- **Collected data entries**
***

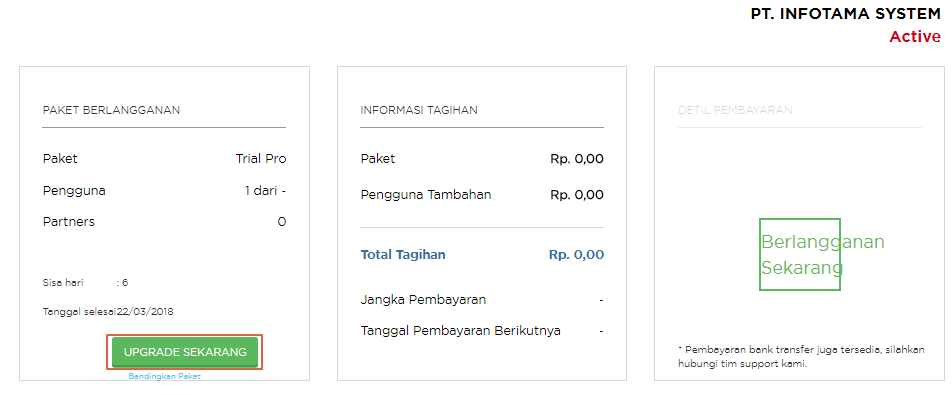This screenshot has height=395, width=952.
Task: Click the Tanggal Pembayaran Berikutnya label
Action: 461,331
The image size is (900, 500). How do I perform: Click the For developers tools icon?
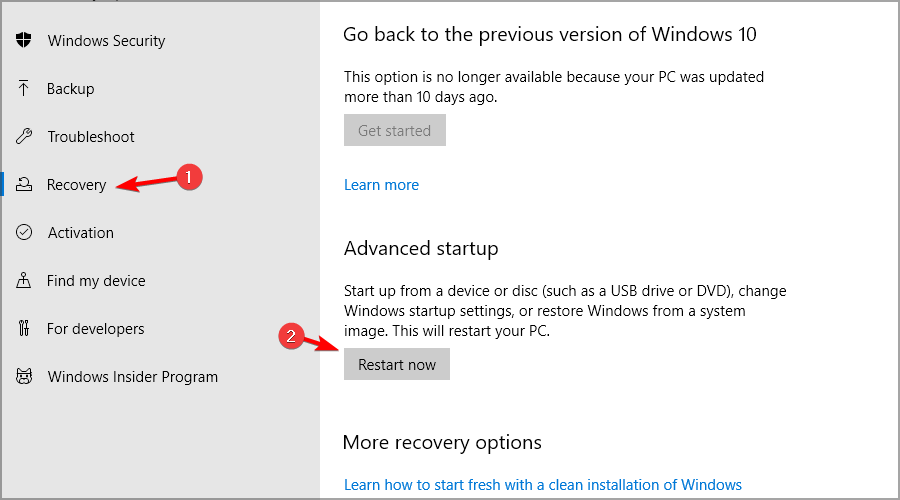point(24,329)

***

- **Problem to work on**
Starting at the line that contains "The image size", output every line through the end of the data, both ends included, and nothing else; pictures stay out.

- **Final answer**
The image size is (900, 500). How do I perform: Click the For developers tools icon?
point(24,329)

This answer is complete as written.